Pacific bluefin tuna (Thunnus orientalis) is especially prized for sashimi and sushi maguro. Also known as Northern bluefin, it is the darkest red and fattiest of any tuna, with a distinctive flavor and firm texture. It is also slightly less fatty than farmed bluefin, which results in a sweeter flavor. When serving bluefin, raw is always best. Cooking bluefin beyond medium rare is generally not advised as it produces a strong fish taste and aroma.
Our Proton-frozen bluefin is hand cut in house, vacuum packed skinless and boneless with bloodline out, placed in our Proton freezer, then stored in our super freezer in order to maintain color and quality of flavor. Proton freezing is a quick-freeze technology that combines an environment of evenly distributed electromagnetic waves and cold air. The process dramatically reduces ice crystal formation and cell membrane damage. As a result, fish looks just like fresh if used within 30 days of purchase!
Note that because tuna portions are hand cut, they will vary in shape. Also, our Proton-frozen tuna is not CO-treated like much of the frozen tuna in the U.S. Because of this, its signature red color will naturally turn brown if left in a traditional home freezer for more than a few months.
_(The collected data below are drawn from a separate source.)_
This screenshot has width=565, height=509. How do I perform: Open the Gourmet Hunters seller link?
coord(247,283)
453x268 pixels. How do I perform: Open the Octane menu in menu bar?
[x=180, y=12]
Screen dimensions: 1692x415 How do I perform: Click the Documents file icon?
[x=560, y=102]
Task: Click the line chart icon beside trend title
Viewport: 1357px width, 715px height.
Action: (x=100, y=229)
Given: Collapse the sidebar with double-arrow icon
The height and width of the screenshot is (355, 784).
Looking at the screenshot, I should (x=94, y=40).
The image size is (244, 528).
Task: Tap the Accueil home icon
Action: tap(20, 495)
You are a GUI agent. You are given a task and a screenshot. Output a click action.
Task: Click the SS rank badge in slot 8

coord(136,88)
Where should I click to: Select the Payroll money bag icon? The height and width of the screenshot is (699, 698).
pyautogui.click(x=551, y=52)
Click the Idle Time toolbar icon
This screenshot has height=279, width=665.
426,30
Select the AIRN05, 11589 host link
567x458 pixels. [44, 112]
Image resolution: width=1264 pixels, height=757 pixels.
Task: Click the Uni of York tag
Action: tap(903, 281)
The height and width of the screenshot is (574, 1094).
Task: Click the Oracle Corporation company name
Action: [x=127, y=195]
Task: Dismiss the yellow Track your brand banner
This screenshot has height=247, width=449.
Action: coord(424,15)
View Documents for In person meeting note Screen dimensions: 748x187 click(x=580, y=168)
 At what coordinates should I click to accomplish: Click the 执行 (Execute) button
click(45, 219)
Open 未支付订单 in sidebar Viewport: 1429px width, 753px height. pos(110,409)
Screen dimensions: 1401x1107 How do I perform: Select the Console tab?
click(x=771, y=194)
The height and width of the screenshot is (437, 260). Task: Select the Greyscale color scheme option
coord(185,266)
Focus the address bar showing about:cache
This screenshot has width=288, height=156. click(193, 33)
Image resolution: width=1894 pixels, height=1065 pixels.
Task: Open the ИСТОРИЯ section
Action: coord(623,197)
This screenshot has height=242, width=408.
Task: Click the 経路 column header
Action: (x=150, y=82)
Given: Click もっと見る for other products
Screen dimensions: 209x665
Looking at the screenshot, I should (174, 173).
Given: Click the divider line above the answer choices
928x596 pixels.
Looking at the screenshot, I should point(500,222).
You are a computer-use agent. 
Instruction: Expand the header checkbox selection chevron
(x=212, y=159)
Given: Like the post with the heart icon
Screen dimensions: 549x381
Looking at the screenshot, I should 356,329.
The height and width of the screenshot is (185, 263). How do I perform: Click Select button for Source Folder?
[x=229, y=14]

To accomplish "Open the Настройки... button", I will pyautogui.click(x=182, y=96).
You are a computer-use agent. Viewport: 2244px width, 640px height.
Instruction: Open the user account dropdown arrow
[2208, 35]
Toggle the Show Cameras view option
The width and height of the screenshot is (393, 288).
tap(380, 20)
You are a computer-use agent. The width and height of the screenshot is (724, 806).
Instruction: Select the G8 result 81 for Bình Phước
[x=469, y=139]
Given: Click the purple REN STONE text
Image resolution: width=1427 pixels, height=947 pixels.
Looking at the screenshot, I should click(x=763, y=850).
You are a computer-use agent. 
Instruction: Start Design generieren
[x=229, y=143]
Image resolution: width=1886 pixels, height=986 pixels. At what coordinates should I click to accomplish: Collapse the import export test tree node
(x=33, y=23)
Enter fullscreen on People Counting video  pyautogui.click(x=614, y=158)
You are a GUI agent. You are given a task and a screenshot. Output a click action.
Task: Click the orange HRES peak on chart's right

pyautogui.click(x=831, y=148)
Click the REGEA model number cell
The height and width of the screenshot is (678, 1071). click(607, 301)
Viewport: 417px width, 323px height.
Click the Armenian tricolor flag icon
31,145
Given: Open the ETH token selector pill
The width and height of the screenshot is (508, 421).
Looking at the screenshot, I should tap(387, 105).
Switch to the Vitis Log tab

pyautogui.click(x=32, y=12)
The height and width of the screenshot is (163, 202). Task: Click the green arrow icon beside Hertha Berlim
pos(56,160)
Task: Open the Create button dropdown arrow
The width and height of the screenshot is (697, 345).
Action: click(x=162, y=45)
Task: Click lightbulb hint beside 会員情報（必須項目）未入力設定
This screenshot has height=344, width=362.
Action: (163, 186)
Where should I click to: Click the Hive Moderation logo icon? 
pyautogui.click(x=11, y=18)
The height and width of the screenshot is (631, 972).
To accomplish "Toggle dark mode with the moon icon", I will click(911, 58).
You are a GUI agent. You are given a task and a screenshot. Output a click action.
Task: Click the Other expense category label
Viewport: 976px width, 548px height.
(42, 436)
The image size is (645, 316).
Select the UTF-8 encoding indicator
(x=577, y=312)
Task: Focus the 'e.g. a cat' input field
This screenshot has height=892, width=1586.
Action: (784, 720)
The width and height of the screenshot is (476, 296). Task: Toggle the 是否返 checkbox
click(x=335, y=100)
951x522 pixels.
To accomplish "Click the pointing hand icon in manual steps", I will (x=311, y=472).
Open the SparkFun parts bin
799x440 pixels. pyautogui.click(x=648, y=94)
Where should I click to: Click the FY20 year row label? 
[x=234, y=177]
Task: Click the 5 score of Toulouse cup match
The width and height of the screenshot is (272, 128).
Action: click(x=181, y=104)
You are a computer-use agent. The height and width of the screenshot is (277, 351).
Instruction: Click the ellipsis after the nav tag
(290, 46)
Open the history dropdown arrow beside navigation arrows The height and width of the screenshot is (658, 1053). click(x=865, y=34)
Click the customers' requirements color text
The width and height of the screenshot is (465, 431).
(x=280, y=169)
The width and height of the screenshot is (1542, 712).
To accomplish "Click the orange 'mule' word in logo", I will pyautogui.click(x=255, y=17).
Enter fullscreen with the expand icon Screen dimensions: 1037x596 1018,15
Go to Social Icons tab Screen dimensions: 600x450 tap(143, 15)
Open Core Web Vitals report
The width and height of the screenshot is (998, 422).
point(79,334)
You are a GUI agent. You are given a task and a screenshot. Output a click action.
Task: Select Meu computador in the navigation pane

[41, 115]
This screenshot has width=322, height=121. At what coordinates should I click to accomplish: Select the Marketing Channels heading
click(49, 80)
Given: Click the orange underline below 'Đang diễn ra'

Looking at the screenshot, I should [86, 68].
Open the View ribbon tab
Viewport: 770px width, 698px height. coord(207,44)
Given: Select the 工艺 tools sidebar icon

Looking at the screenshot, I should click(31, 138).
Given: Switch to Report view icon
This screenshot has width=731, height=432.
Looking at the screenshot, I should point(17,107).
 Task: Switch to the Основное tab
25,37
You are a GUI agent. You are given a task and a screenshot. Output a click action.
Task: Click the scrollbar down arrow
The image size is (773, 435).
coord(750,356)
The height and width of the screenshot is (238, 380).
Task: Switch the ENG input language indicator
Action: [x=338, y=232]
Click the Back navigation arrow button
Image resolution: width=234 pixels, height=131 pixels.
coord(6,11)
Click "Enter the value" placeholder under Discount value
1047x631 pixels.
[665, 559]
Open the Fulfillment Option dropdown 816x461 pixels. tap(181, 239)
We receive our wild bluefin from local fishermen who catch it off the coast of California and Baja California. Pacific bluefin is highly migratory, moving between Japan and the eastern Pacific off California and Mexico. Though Pacific bluefin historically has been overfished, overfishing in the U.S. is not occurring. According to NOAA FishWatch, although Pacific-wide populations are below target levels, U.S. wild-caught Pacific bluefin tuna is a smart seafood choice because it is sustainably managed under rebuilding measures that limit harvest by U.S. fishermen.
For the last three years, the U.S. has been working with IATTC to rebuild Pacific bluefin stocks. IATTC is responsible for the conservation and management of fisheries for tunas and other species taken by tuna-fishing vessels in the eastern Pacific Ocean. As a result of the U.S. and Mexico reducing catch limits by 40% in the last three years, we are seeing the highest numbers of bluefin off California in three decades. Further, only a small fraction of the total Pacific-wide bluefin harvest is taken within U.S. waters, and U.S. fisheries represent just 2% of the average annual landings from all fleets fishing in the Eastern Pacific Ocean.